| From: Vincent Manis <[email protected]>
 | Date: Tue, 1 Sep 2009 17:14:21 -0700
 | 
 | I was thinking about what metrics one *might* use on Scheme
 | implementations.  This was happening during my fitness class this
 | morning, so we're not exactly talking profound thinking.
 | Nonetheless, I came up with the following list.
 | 
 | ...
 | 
 | I have no doubt omitted your favorite criterion, and for that you
 | are of course free to flame me.  However, my point is really the
 | obvious one, namely that no single figure of merit makes any sense.
 | One person might reject an implementation because it runs too
 | slowly, while another might love it because of a very powerful
 | debugger (I'm not saying those two features are at all opposed,
 | merely that it is possible to imagine implementations that have one
 | but not both features).  Similarly, an implementation might have
 | been very influential in the past, but now moribund.  Another
 | implementation might add absolutely nothing new, but still be
 | extremely well-engineered, and hence efficient and great to use.
 | 
 | Notes:
 |    [3] Of course we'd have to AGREE on a standard benchmark first!

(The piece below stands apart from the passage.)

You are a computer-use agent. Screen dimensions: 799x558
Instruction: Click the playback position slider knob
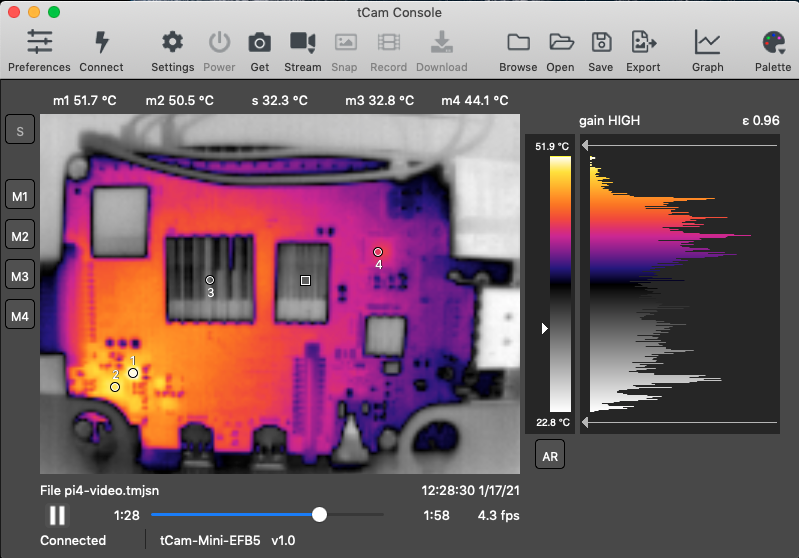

None of these criteria consider application programs of a Scheme
impelementation.  I see three categories here:

1. Application programs written in Scheme;

  JACAL (http://people.csail.mit.edu/jaffer/JACAL) is an interactive
  symbolic mathematics program written in R4RS as extended by SLIB.  Any
  R4RS complying implementation which has been ported to SLIB will run
  JACAL (inexacts and bignums are not required).  Because of its broad
  portability, JACAL's regression suite ("test.math") makes a good
  R4RS/R5RS benchmark.

2. Scheme as an extension language for an application program;

  Guile is used as an extension language.
  http://en.wikipedia.org/wiki/GNU_Guile#Programs_using_Guile lists:

   Programs using Guile
    * AisleRiot - part of the GNOME Games package.
    * AutoGen
    * gEDA
    * GNU Anubis
    * GnuCash
    * Denemo
    * GNU LilyPond
    * GNU MDK
    * GNU Robots
    * GNU Serveez
    * GNU TeXmacs
    * GnoTime
    * Liquid War 6
    * mcron — a backwards compatible replacement for Vixie cron written in Guile
    * OpenCog
    * Scwm
    * Skribilo
    * Snd (software)

  Elisp used by Emacs is probably the most famous Lisp extension
  language.

3. Scheme scripts.

  These are utility programs which one can access from the command line
  (or a desktop icon) instead of spawning a REPL and typing (load "...").